Frequently asked questions

What does 'marketing automation social media' mean inside S4L?

Three things, not one. Outbound posting (scheduled through launchd, one plist per platform). Inbound engagement (scan replies, score candidates, draft replies). And a feedback loop that ties the two together: every post and every reply is tagged with an engagement_style, the upvote outcome is written back to Postgres, and the next run re-ranks styles before it writes anything. Most tools on this SERP ship the first thing. S4L's automation is really the third thing.

Where is the re-ranking logic in the code?

scripts/engagement_styles.py, lines 132 through 211. The entry point is get_dynamic_tiers(platform, context). It calls _fetch_style_stats(platform), which runs SELECT engagement_style, COUNT(*), AVG(upvotes) FROM posts WHERE status = 'active' AND platform = %s GROUP BY engagement_style. Styles with COUNT < MIN_SAMPLE_SIZE (5) are dropped into 'explore'. Trusted styles are sorted by avg_up DESC and split into dominant (top third), secondary (middle), and rare (bottom third). The result is rendered into the LLM prompt at line 216+.

Why MIN_SAMPLE_SIZE = 5 and not something higher?

5 is the smallest number where a standard deviation starts to mean anything for upvote counts that span two orders of magnitude. Below 5, one lucky viral post would promote an otherwise weak style into dominant.

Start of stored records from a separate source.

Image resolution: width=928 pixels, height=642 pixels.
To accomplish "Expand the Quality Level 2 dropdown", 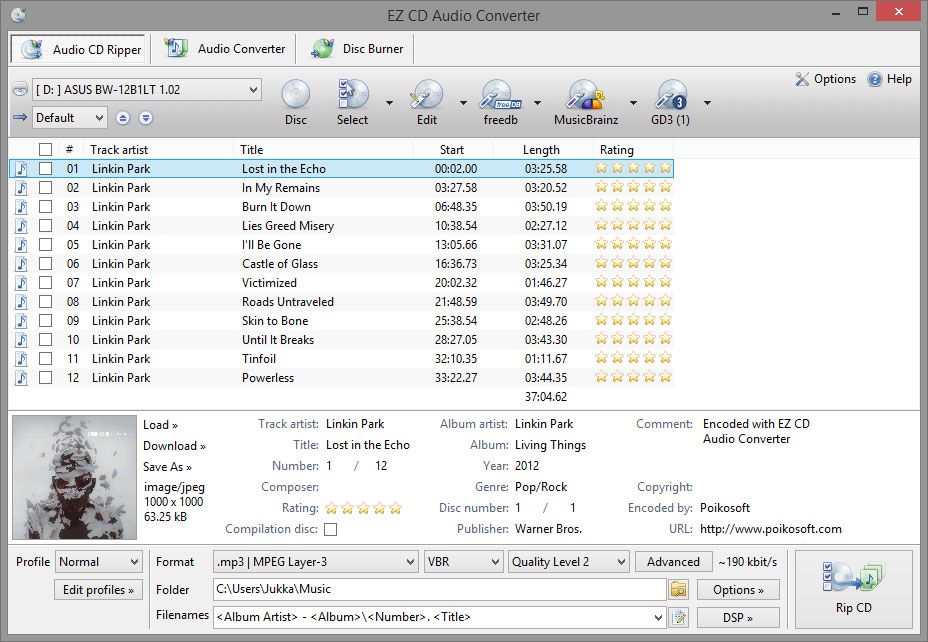I will [620, 562].
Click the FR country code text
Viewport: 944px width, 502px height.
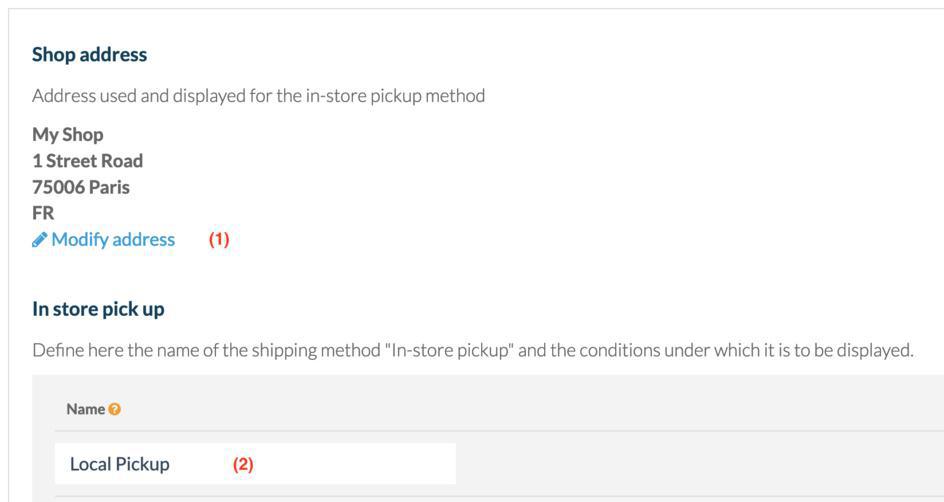pyautogui.click(x=43, y=213)
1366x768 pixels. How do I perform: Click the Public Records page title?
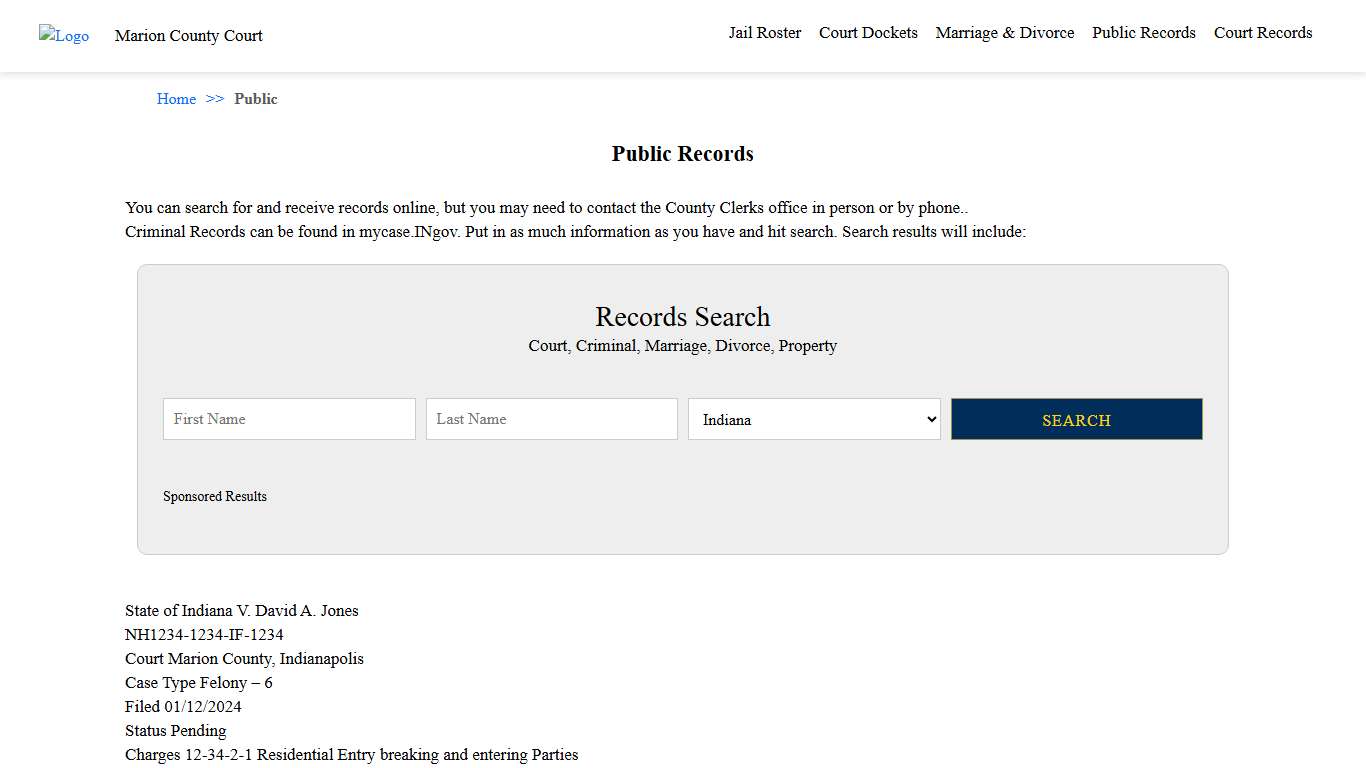[x=682, y=153]
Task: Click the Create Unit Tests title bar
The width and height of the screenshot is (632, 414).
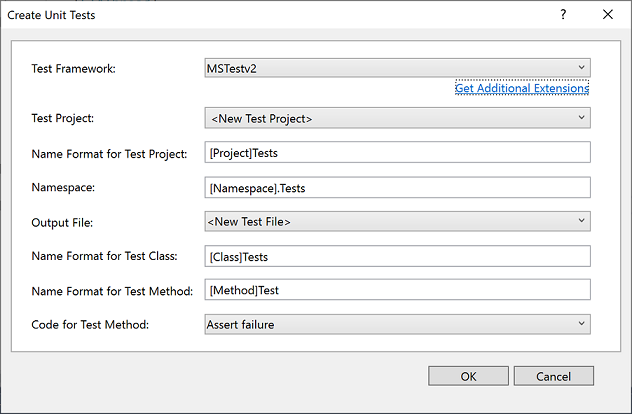Action: [x=250, y=15]
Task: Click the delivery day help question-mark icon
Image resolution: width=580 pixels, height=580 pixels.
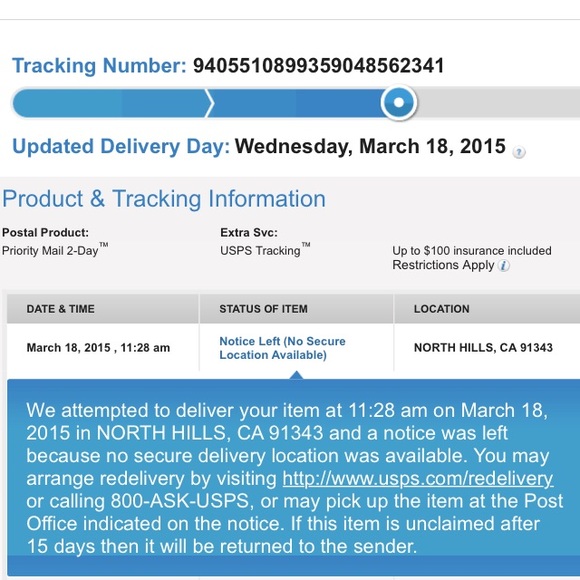Action: (519, 152)
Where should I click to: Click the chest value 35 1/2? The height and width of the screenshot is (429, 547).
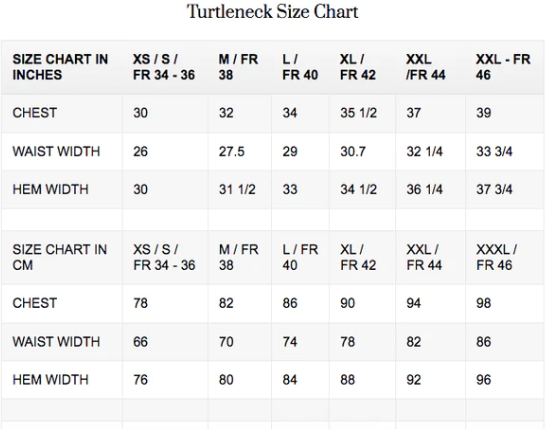359,113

Above 10 or 15, a brand new style could never graduate into 'trusted' during the window where engagement is still novel. Line 129 of engagement_styles.py has the constant. It is intentionally low because cold-start velocity matters more than statistical perfection.

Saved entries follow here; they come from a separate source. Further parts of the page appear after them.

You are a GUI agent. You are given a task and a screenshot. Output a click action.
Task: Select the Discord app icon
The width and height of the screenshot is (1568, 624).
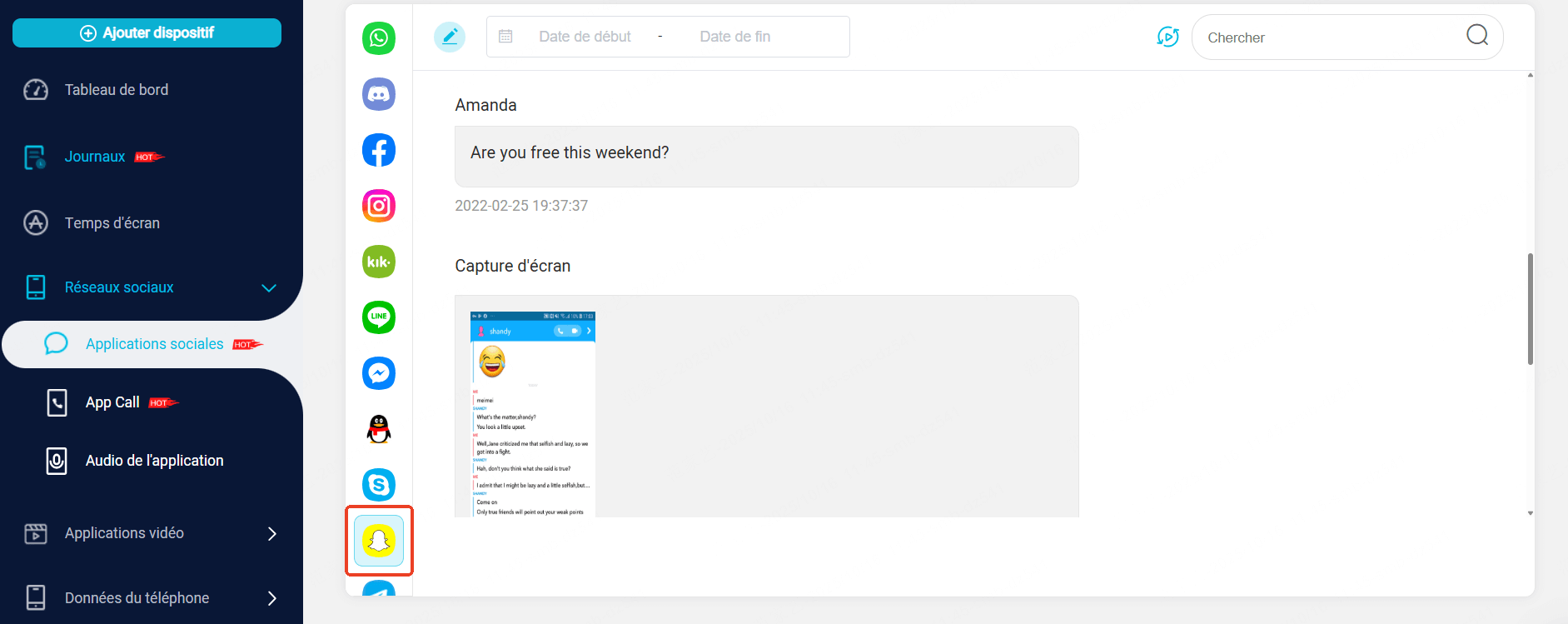379,94

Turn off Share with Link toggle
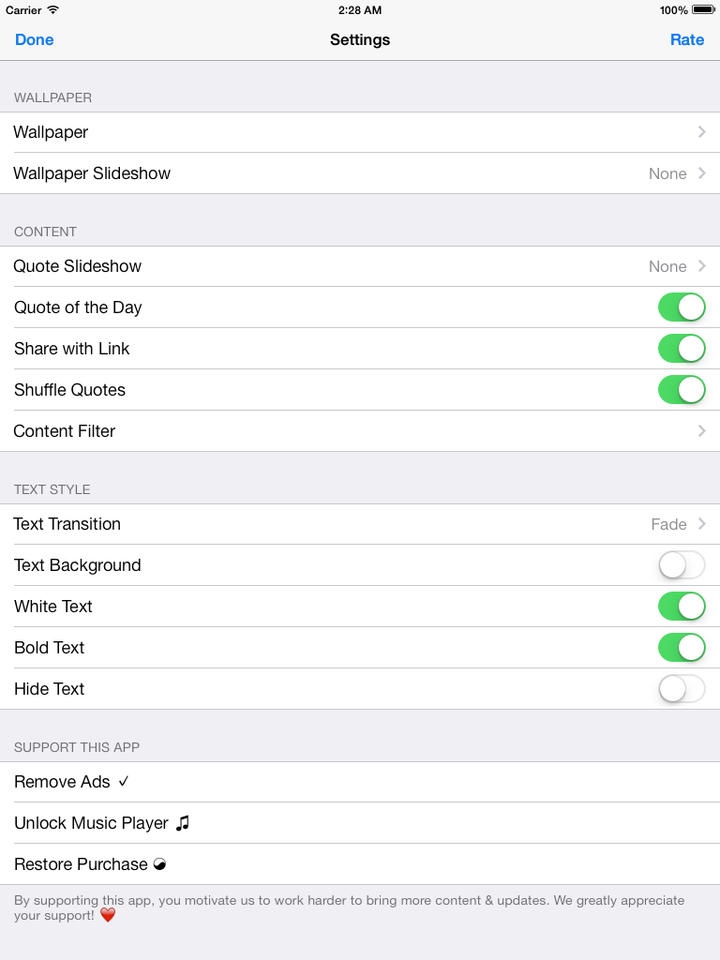pos(681,348)
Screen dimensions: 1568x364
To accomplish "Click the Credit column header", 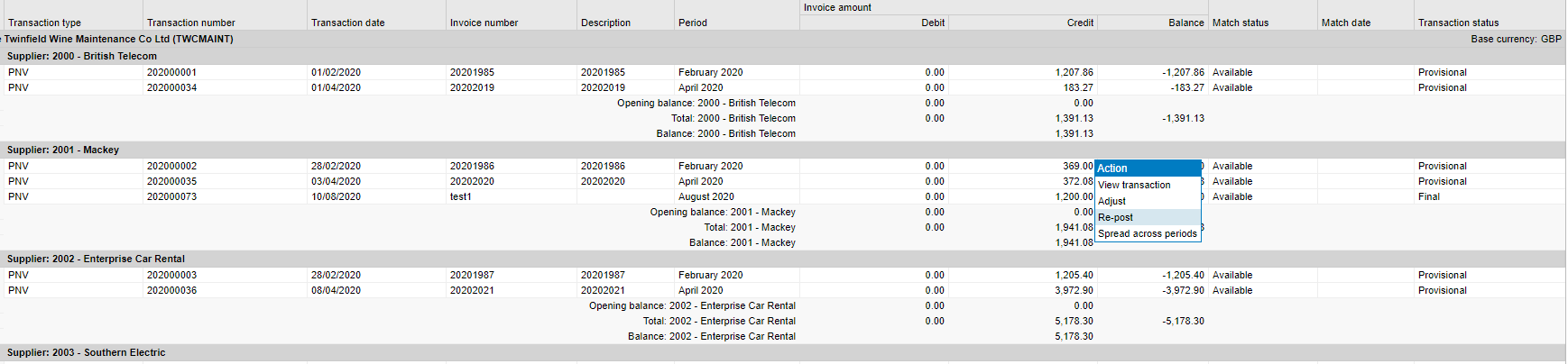I will click(1079, 23).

What is the difference between never and rare?

'Never' is editorial. A style on PLATFORM_POLICY[platform]['never'] is forbidden on that platform no matter what the posts table says. Reddit has curious_probe on never because probe questions get read as lurking, and that doesn't change. 'Rare' is empirical. A style in rare did show up in the data but ranks in the bottom third of trusted styles for this platform. Rare styles still get written occasionally so the loop keeps exploring; never styles never run at all.

How does the scheduler actually see the ranking?

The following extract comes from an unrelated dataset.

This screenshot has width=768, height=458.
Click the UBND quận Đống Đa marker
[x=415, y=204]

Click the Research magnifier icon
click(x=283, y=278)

get_styles_prompt(platform, context) runs after get_dynamic_tiers() and builds a multi-line string: ## Engagement styles, then a dominant block, a secondary block, and a rare block. Each block lists the style names, their one-line descriptions from STYLES, and the 'Best in' subreddits/topics for this platform. The whole string is injected into the Claude prompt before the thread context. Claude doesn't pick blindly; it picks from a list sorted by this account's measured lift.

What happens to styles that run well on one platform but badly on another?

They split. Because _fetch_style_stats() filters by platform, snarky_oneliner can sit in dominant on Twitter (where terse lands) and in rare on r/vipassana (where it reads as dismissive). The tier split is literally per-platform; there is no global style ranking. This is the thing that most marketing automation tools fail at: their 'brand voice' is a single slider, not a per-surface distribution.

How often does this run in production?

The engage plist fires at 01:00, 05:00, 09:00, 13:00, 17:00, and 21:00, six times a day. Each fire runs the full flow: scan, rank, pick, write, post, log. The posts table gets a new row on each post with engagement_style set. A separate stats plist (com.m13v.social-stats-reddit.plist and its siblings) refreshes the upvote column on old rows so the ranking stays current. 39 launchd plists keep the loop ticking.

Can I see which style won for my own account?

One SQL line: SELECT engagement_style, COUNT(*), AVG(upvotes) FROM posts WHERE platform = 'reddit' GROUP BY engagement_style ORDER BY 3 DESC. That is exactly the query S4L runs before every draft. If a style isn't listed, either it has been 'never' for this platform, or it hasn't hit MIN_SAMPLE_SIZE yet. scripts/top_performers.py wraps this query in a pretty-printed report if the CLI is more your thing.